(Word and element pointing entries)
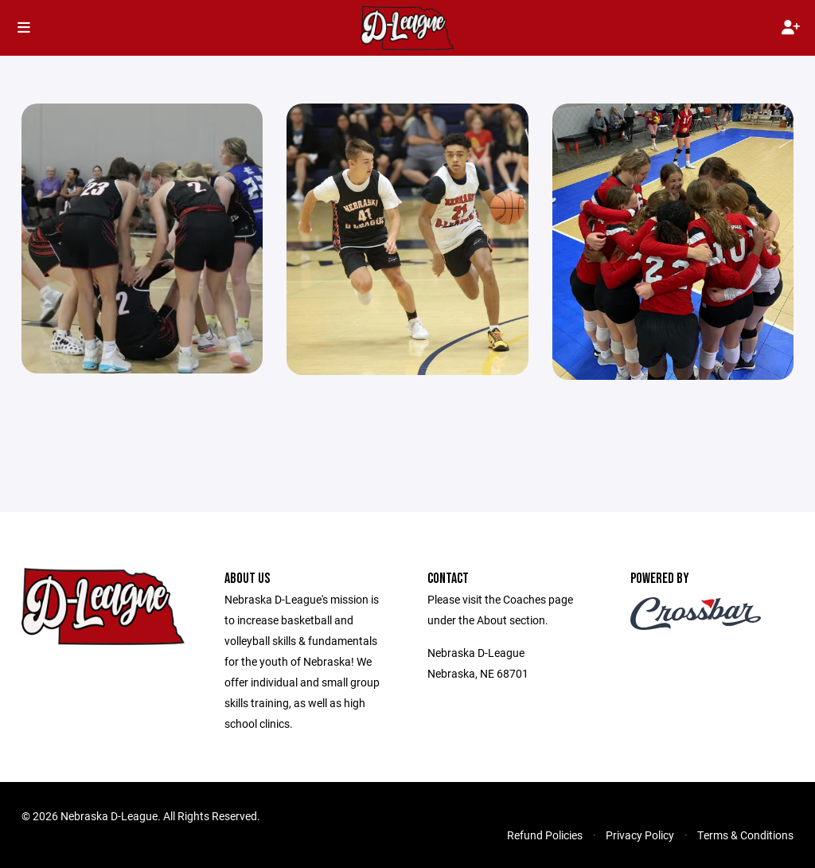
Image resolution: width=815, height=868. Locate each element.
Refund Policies (545, 835)
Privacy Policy (640, 835)
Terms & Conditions (745, 835)
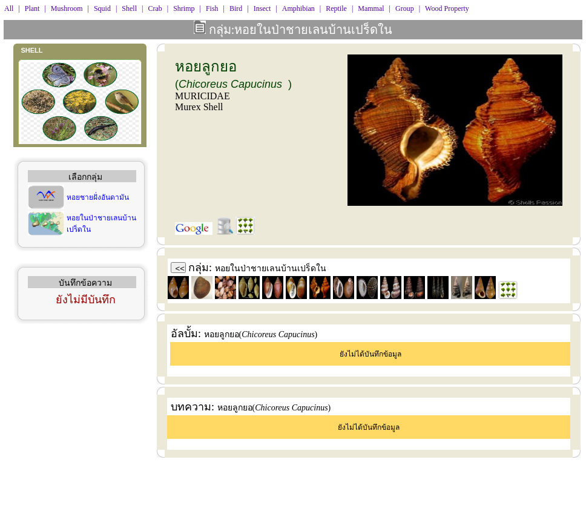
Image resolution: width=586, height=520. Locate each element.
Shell (129, 8)
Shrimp (183, 8)
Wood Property (447, 8)
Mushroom (67, 8)
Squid (102, 8)
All (8, 8)
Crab (155, 8)
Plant (32, 8)
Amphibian (298, 8)
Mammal (371, 8)
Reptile (336, 8)
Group (404, 8)
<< (180, 268)
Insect (262, 8)
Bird (235, 8)
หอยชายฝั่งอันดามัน (98, 197)
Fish (212, 8)
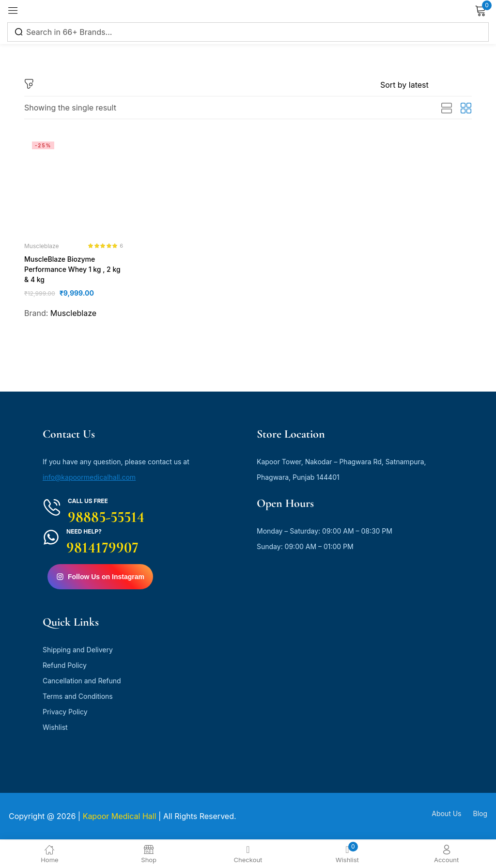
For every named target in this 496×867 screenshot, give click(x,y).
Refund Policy (65, 666)
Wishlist (55, 728)
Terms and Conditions (78, 697)
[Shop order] (426, 85)
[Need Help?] (51, 538)
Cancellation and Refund (82, 682)
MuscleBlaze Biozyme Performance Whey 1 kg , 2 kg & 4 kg (72, 269)
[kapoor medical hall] (301, 687)
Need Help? (84, 532)
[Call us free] (52, 508)
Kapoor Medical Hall (119, 817)
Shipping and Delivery (78, 650)
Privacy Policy (65, 713)
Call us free (88, 501)
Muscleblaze (41, 246)
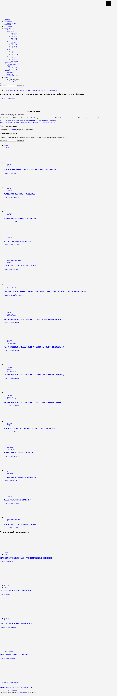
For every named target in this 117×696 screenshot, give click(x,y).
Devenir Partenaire (12, 23)
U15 (8, 49)
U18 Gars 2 (14, 61)
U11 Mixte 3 (14, 39)
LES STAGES (8, 26)
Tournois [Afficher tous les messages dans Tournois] (10, 213)
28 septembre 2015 (11, 98)
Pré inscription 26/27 (13, 79)
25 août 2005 (14, 323)
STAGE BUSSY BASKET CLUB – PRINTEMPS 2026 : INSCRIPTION (30, 169)
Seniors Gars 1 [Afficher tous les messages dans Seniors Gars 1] (11, 288)
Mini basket (10, 31)
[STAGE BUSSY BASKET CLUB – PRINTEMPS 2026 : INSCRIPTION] (12, 162)
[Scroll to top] (0, 694)
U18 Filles (14, 58)
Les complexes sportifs (10, 81)
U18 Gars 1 (14, 59)
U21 (8, 66)
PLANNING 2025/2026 (11, 76)
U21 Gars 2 (14, 69)
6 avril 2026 (13, 197)
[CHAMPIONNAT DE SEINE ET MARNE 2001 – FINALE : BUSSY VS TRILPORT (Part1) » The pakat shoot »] (10, 284)
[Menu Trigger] (108, 3)
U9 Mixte (14, 33)
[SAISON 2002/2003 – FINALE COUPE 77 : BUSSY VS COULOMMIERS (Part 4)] (10, 392)
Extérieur (10, 74)
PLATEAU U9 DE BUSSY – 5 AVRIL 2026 (19, 194)
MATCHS (7, 71)
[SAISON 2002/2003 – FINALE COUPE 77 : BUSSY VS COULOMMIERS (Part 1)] (10, 309)
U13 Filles (14, 43)
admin (3, 98)
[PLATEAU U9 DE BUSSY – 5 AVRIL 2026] (12, 187)
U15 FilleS (14, 51)
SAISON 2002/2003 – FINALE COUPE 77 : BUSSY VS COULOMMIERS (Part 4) (34, 402)
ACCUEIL (7, 20)
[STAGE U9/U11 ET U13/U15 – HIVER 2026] (12, 259)
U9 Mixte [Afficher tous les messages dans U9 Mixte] (10, 189)
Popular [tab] (6, 145)
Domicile (10, 72)
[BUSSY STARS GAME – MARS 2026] (12, 236)
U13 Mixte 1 (14, 44)
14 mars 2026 (14, 222)
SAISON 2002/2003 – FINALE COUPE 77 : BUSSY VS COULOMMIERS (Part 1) (34, 319)
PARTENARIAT (8, 21)
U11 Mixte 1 (14, 36)
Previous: (28, 121)
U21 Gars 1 (14, 67)
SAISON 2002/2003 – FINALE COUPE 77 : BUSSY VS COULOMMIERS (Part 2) (34, 347)
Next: (27, 122)
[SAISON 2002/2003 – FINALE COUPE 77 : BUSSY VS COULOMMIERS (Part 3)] (10, 364)
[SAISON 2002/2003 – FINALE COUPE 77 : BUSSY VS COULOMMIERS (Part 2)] (10, 337)
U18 (8, 56)
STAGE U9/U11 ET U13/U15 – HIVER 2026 (20, 266)
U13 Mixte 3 (14, 48)
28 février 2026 (14, 269)
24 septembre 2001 (15, 295)
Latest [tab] (5, 144)
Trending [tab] (6, 147)
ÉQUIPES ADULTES (10, 62)
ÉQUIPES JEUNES (9, 28)
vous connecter (11, 129)
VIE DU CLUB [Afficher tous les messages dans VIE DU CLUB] (11, 190)
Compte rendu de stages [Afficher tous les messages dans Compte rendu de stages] (14, 260)
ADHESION (7, 77)
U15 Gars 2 (14, 54)
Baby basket (11, 30)
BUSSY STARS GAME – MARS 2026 (17, 241)
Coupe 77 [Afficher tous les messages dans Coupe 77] (10, 314)
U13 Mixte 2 (14, 46)
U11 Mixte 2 (14, 38)
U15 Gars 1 (14, 53)
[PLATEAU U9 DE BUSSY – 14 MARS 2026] (12, 211)
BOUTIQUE (7, 25)
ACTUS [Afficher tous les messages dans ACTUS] (9, 164)
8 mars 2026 (13, 244)
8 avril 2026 (13, 173)
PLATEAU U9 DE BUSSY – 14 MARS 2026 (20, 218)
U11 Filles (14, 35)
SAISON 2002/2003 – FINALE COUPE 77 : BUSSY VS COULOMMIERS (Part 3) (34, 375)
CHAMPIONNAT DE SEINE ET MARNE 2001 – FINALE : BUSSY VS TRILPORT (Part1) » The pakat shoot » (45, 291)
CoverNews (23, 692)
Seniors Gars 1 (11, 64)
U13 (8, 41)
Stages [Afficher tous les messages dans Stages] (9, 166)
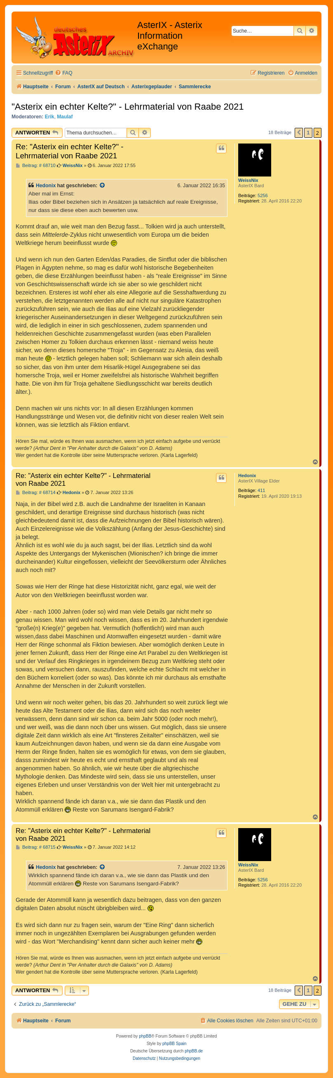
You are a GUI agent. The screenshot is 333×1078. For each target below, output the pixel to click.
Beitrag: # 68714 (36, 492)
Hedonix (46, 185)
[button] (299, 133)
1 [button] (308, 132)
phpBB (145, 1036)
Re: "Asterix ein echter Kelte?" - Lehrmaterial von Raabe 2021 (70, 151)
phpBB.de (194, 1051)
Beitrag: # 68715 (36, 847)
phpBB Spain (174, 1043)
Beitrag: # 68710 (36, 165)
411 (261, 490)
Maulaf (65, 117)
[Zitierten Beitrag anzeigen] (102, 185)
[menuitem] (63, 73)
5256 (262, 195)
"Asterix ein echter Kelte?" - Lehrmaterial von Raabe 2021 (128, 106)
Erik (49, 117)
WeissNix (248, 180)
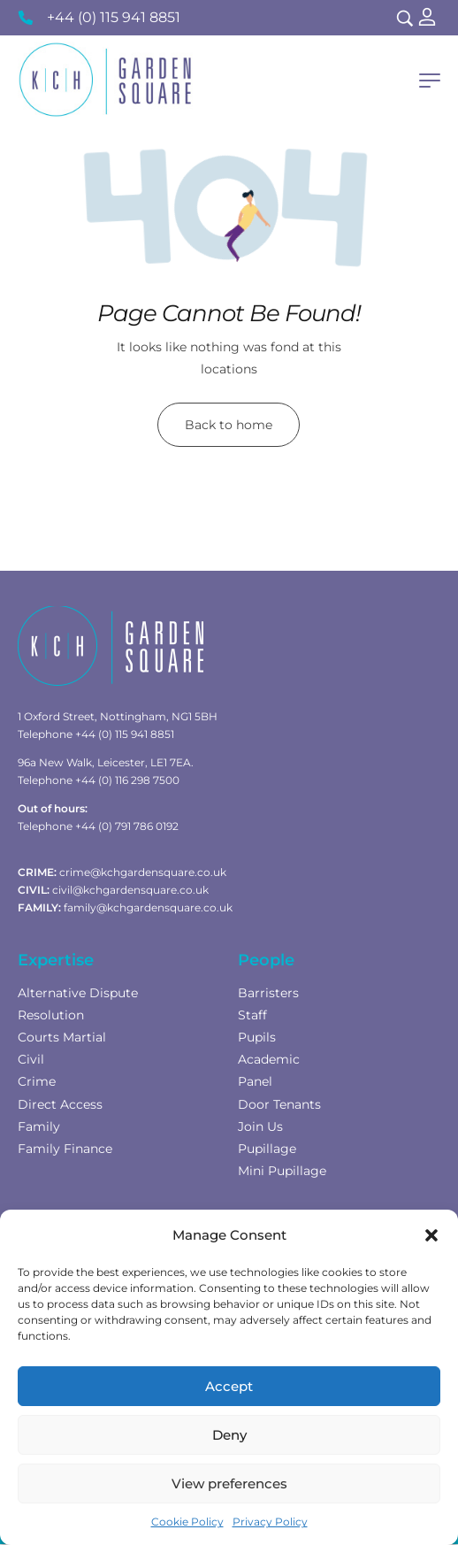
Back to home (228, 425)
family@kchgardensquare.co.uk (148, 907)
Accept (229, 1386)
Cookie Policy (187, 1521)
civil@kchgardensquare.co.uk (130, 889)
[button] (431, 1235)
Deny (229, 1434)
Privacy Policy (270, 1521)
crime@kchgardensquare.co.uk (142, 872)
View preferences (229, 1483)
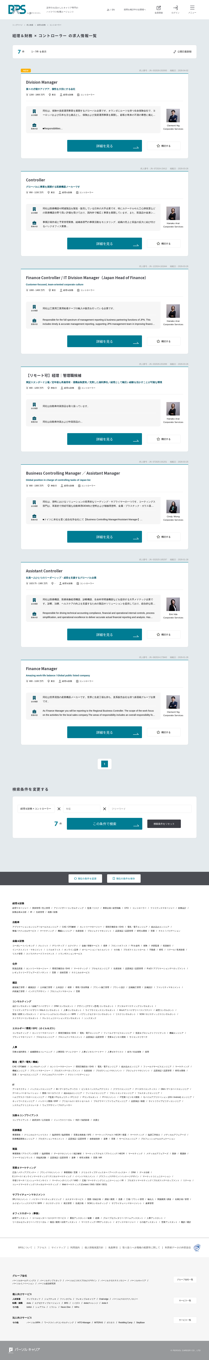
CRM (133, 1172)
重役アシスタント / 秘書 (81, 1218)
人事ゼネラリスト (116, 1052)
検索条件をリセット (164, 824)
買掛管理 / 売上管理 (41, 908)
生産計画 (79, 1203)
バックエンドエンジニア (41, 1089)
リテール (187, 1180)
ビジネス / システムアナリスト (95, 1089)
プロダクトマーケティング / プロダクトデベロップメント (153, 1180)
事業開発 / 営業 (71, 1172)
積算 (70, 987)
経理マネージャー (20, 908)
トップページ (17, 25)
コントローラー (139, 908)
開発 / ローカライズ (51, 1093)
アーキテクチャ (19, 1089)
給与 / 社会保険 (134, 1052)
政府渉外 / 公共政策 (41, 1120)
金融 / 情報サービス (91, 946)
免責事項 (113, 1247)
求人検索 (29, 25)
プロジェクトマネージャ (61, 991)
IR (31, 912)
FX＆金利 (135, 946)
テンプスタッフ (33, 1299)
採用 (147, 1052)
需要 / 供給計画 (94, 1199)
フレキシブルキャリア (85, 1299)
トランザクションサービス (70, 954)
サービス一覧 (185, 1300)
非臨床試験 (41, 1157)
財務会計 (182, 908)
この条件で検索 (104, 824)
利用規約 (75, 1247)
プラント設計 (119, 987)
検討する (166, 146)
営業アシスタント (169, 1222)
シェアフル (40, 1307)
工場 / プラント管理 (135, 1199)
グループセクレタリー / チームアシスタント (123, 1218)
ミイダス (76, 1303)
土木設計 (60, 987)
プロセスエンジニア (101, 968)
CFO (126, 908)
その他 (117, 950)
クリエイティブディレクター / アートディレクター (104, 1172)
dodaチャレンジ (91, 1303)
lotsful (29, 1307)
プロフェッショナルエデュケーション (158, 1139)
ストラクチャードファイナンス (40, 954)
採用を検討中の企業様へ (135, 9)
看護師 (183, 1153)
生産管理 (40, 912)
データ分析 (144, 1172)
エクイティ (73, 946)
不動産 (152, 950)
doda (29, 1303)
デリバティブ (58, 946)
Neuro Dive (66, 1307)
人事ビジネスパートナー (93, 1052)
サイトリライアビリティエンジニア (165, 1101)
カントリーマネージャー (91, 927)
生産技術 (80, 931)
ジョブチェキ (50, 1299)
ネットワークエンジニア (23, 1101)
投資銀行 (167, 946)
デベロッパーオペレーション (25, 1093)
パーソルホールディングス (24, 1280)
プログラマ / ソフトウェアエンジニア (110, 1101)
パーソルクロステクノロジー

* **Task statement**: Quote the entries above, starting at the line with "phpBB Spain (174, 1043)" and continuing up to and including the line with "クリエイティブディレクター / アートディレクター (104, 1172)". Omit the picture lines.

* **Task result**:
phpBB Spain (174, 1043)
Beitrag: # 68710 (36, 165)
411 (261, 490)
Maulaf (65, 117)
[Zitierten Beitrag anzeigen] (102, 185)
[menuitem] (63, 73)
5256 (262, 195)
"Asterix ein echter Kelte?" - Lehrmaterial von Raabe 2021 (128, 106)
Erik (49, 117)
WeissNix (248, 180)
Back to home (228, 425)
family@kchgardensquare.co.uk (148, 907)
Accept (229, 1386)
Cookie Policy (187, 1521)
civil@kchgardensquare.co.uk (130, 889)
[button] (431, 1235)
Deny (229, 1434)
Privacy Policy (270, 1521)
crime@kchgardensquare.co.uk (142, 872)
View preferences (229, 1483)
CRM (133, 1172)
重役アシスタント / 秘書 (81, 1218)
人事ゼネラリスト (116, 1052)
検索条件をリセット (164, 824)
買掛管理 / 売上管理 (41, 908)
生産計画 (79, 1203)
バックエンドエンジニア (41, 1089)
リテール (187, 1180)
ビジネス / システムアナリスト (95, 1089)
プロダクトマーケティング / プロダクトデベロップメント (153, 1180)
事業開発 / 営業 (71, 1172)
積算 (70, 987)
経理マネージャー (20, 908)
トップページ (17, 25)
コントローラー (139, 908)
開発 / ローカライズ (51, 1093)
アーキテクチャ (19, 1089)
給与 / 社会保険 (134, 1052)
政府渉外 / 公共政策 (41, 1120)
金融 / 情報サービス (91, 946)
免責事項 (113, 1247)
求人検索 (29, 25)
プロジェクトマネージャ (61, 991)
IR (31, 912)
FX＆金利 (135, 946)
テンプスタッフ (33, 1299)
採用 (147, 1052)
需要 / 供給計画 (94, 1199)
フレキシブルキャリア (85, 1299)
トランザクションサービス (70, 954)
サービス一覧 (185, 1300)
非臨床試験 (41, 1157)
財務会計 (182, 908)
この条件で検索 (104, 824)
利用規約 (75, 1247)
プラント設計 (119, 987)
検討する (166, 146)
営業アシスタント (169, 1222)
シェアフル (40, 1307)
工場 / プラント管理 (135, 1199)
グループセクレタリー / チームアシスタント (123, 1218)
ミイダス (76, 1303)
土木設計 (60, 987)
プロセスエンジニア (101, 968)
CFO (126, 908)
その他 (117, 950)
クリエイティブディレクター / アートディレクター (104, 1172)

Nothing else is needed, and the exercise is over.